# Sacred Nectar



## Mossy Toes (Jun 8, 2009)

[Work in Progress]



Sacred Nectar



_So many memories, gathered like dust in the corners over so many years. They had been shuttered up in crates of pict-captures and official reports, shoved into vaults to be forgotten.

The enemies that I have chosen have fallen before me over the course of this inevitable march, the progression of time. I have been accoladed, praised, and bedecked with laurels. I have lived an entirely successful life, a life well-spent in service to Him-On-Terra. I was always one of the first of my colleagues to offer prayers to Him, and among the most zealous in the prosecution of His foes.

It was an empty life. I sacrificed everything I held dear, and dared not allow those few who dared to stand beside my ruthlessness into my heart, or even beyond my rosette—they remained held at arms length. One by one, they dwindled, died, sank into infirmity, or were rendered cripples, mental and physical, by the strains of our work. Meanwhile, I strode resolutely on: unbroken by the pain of their loss, but ever brittle, and ever feeling the stress fractures around the edges of my armor of callousness.

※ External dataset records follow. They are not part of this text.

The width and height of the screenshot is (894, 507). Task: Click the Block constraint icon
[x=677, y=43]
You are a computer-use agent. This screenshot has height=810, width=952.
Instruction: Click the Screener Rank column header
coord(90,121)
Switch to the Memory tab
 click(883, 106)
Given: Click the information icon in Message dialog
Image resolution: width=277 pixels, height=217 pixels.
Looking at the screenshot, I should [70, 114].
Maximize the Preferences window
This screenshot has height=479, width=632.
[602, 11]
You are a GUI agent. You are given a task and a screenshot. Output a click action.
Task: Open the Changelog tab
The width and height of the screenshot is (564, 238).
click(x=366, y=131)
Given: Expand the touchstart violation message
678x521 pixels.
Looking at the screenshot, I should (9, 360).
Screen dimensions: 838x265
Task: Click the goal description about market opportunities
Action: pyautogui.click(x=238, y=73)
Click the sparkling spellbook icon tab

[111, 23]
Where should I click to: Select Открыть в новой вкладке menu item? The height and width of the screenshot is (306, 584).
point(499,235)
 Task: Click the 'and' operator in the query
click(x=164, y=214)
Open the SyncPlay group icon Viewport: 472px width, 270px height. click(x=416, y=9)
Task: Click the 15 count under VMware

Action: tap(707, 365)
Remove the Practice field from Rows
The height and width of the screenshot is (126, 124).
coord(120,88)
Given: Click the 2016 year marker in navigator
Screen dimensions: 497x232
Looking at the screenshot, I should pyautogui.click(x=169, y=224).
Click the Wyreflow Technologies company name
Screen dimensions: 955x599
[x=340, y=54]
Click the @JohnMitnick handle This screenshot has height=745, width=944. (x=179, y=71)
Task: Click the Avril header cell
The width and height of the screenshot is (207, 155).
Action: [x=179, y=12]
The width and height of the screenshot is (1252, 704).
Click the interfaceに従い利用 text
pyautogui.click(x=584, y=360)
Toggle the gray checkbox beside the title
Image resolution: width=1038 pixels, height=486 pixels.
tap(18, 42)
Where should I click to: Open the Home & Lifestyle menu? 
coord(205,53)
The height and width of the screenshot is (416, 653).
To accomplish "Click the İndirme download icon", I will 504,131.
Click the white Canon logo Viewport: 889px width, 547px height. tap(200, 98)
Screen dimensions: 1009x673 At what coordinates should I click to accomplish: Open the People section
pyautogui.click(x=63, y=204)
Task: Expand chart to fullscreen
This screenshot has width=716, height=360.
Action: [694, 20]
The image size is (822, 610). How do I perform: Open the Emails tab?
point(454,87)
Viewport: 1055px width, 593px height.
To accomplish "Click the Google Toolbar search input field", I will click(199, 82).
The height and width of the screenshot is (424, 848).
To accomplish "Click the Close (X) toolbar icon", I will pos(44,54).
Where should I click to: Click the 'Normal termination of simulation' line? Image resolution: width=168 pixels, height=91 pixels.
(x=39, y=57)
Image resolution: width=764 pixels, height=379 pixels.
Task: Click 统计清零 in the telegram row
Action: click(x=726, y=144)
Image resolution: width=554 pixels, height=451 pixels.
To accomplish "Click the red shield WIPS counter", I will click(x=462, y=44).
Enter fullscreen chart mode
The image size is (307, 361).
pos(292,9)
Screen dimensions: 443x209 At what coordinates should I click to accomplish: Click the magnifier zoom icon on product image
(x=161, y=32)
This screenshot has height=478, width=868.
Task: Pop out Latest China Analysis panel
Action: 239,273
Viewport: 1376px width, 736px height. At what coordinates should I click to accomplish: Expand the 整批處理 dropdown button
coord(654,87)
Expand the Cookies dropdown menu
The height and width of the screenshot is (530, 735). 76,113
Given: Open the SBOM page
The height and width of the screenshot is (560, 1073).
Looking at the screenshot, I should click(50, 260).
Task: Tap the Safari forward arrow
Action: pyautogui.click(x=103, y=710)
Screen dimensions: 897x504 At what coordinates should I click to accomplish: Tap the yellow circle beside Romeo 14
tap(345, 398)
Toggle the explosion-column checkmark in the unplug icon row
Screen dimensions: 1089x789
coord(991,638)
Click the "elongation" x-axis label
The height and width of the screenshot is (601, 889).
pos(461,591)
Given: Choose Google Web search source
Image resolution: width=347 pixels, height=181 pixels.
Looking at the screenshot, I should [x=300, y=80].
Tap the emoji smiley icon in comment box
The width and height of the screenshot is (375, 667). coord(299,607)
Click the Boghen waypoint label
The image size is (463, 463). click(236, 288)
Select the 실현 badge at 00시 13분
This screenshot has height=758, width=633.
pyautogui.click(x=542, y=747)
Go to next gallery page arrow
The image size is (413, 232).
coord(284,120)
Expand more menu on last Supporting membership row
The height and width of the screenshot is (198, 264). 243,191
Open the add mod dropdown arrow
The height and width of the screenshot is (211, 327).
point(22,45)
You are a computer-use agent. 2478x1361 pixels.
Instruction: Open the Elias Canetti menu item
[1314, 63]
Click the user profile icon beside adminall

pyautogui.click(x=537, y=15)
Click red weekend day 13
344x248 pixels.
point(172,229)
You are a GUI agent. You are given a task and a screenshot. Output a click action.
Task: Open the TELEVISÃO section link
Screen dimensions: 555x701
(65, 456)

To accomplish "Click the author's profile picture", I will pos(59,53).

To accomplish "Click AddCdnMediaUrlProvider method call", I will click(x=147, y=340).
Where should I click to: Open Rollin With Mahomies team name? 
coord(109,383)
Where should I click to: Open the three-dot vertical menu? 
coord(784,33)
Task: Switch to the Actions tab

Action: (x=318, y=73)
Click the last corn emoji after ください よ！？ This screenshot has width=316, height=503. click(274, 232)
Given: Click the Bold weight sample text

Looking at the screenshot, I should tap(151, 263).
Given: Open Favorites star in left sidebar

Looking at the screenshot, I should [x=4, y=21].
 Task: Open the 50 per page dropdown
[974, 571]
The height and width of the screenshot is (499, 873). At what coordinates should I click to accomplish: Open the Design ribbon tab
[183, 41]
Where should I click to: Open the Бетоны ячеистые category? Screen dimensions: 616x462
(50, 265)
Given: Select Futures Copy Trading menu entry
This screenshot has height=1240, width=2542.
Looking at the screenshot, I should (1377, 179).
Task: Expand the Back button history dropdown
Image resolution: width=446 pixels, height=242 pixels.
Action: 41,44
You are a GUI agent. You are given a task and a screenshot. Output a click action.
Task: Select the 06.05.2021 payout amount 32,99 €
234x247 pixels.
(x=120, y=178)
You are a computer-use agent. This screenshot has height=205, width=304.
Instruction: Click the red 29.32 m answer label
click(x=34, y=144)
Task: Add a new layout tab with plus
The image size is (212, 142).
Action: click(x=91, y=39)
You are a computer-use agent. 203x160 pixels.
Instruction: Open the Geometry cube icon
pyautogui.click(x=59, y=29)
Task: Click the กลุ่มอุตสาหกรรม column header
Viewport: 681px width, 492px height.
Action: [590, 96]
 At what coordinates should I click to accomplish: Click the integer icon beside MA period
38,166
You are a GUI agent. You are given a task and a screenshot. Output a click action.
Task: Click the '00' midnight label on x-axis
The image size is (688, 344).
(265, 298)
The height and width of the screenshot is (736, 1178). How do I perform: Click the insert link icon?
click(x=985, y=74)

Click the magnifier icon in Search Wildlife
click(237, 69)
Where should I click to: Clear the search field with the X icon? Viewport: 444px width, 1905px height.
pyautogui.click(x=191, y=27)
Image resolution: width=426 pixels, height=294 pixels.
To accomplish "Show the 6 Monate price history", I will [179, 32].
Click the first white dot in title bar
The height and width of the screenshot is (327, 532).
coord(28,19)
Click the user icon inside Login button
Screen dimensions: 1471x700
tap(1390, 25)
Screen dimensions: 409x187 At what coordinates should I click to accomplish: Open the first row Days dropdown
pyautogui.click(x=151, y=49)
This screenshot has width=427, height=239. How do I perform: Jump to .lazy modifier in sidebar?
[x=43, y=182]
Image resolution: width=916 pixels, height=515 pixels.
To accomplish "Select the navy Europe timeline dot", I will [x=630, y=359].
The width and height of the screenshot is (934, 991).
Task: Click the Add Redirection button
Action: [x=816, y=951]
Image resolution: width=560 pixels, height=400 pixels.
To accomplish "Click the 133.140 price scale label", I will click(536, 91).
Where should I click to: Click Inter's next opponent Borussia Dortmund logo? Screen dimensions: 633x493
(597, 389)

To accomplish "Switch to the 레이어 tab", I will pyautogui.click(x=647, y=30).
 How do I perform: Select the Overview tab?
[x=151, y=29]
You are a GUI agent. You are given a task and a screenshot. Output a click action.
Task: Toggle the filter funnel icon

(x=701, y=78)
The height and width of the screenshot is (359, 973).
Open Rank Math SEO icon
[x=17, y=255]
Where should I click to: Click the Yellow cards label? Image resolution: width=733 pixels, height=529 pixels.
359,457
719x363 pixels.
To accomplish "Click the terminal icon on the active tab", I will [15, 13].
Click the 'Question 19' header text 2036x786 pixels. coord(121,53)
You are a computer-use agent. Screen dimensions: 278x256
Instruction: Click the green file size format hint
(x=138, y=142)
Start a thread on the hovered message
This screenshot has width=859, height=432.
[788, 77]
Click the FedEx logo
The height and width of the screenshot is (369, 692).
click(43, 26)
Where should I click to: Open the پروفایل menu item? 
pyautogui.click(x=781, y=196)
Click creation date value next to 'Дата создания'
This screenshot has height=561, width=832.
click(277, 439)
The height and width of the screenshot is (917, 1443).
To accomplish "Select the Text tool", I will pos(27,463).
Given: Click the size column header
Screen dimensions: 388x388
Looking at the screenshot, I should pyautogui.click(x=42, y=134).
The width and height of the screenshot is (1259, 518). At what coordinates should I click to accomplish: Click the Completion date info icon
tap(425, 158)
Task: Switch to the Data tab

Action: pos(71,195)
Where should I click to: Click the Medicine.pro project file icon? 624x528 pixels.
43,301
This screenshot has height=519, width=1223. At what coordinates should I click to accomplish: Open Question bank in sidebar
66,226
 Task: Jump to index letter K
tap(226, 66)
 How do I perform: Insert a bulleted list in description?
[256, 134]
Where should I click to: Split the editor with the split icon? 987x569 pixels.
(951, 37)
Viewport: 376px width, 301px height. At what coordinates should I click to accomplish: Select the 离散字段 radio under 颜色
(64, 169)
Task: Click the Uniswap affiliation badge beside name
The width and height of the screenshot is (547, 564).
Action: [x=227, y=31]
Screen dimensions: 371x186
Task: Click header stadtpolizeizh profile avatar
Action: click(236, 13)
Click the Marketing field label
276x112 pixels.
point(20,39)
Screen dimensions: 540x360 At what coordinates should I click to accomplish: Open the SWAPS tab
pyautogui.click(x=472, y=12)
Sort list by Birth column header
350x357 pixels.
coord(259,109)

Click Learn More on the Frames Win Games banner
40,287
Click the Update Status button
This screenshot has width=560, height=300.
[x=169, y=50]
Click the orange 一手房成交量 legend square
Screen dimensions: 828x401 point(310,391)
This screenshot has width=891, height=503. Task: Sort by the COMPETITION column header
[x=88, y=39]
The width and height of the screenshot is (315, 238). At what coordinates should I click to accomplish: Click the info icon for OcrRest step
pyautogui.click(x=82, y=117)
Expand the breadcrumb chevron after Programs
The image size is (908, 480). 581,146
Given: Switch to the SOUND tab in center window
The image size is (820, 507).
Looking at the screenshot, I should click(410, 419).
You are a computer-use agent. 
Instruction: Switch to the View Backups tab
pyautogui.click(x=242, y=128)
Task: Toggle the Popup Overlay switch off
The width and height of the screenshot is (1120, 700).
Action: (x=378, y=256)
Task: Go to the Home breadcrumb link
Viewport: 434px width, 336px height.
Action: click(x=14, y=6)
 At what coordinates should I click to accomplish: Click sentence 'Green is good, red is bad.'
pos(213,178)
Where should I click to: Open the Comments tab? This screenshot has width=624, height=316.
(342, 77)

Now I am ancient, honored, and forgotten. I am left to linger with my memories, and to regret that I did not live, and love, while I was full enough of life for it to matter: while I was young enough to change myself. But no, it was not to be. Every blow that I suffered was, simply put, another brick in the wall.

My arthritic fingers groaned as I slid the box's lid open. I could have ordered a servitor to do it, or an orderly, or even an Explicator, such as are incessantly tangling themselves between my feet these years, but I preferred to do it myself. The aching pain was merely the growing mound of ticker-tape that represented my debt to death, held back from an accounting only by re-juve treatments and fortune, but only ever delayed.

I am prepared to let death come for me. I am self-aware of my doubts and my weaknesses. The former are that I am no longer a human being, that I am a doddering imbecile who devoted his life to an endless, impossible cause, and the latter that I indulge in such doubts and fancies, and allow them to distract me from the prosecution of my duties as I have acted for the entirety of my previous life.

Let me stand before the Throne and be judged, then. I have no fear of that day, which is now far nearer than the day of my birth. If I am to be judged on my humanity, I am damned. If I am to be judged for my sacrifices to humanity and Him, for following the senseless and draconian measures of the Ecclesiarchy, then I am surely a perfect citizen.

As I drew the picts from their container and stirred the old memories, I sighed.

The chain of events that led me to my august position, before all the years in the schola, training, and in the field, hunting heretics, was not a short one. It had begun, I had learned, as many things do: with a message. In this case, however, it was not the message's content that impinged upon my life, but its destination.

I slid the first reel of images into the pict-projector, and began its operation with a brief prayer to the thing's machine sprite. Lumens in the machine's interior flickered on, and a fan began to whir. The first pict slid into position, and into view on the screen before me in the darkness._

+click+

The Inquisition tracked the message by means of a manned monitoring probe from its point of origin on the feral world of Salcias to a trade station in deep space. There, it was chartered as a psychic “package” on board the Rogue Trader vessel _Shining Veil_. It was deemed unlikely that _Veil's_ captain knew the intent and the import of the message, but his activities were earmarked all the same.

On the hive world of Jhakarta, the message was transferred from the mind of the _Veil's_ Navigator to an astropathic choir. Here, the Inquisition made its first attempt to seize the message—but Explicator Raelo was thwarted by a masked assailant. This assassin was eventually tracked down, but self-immolated upon capture.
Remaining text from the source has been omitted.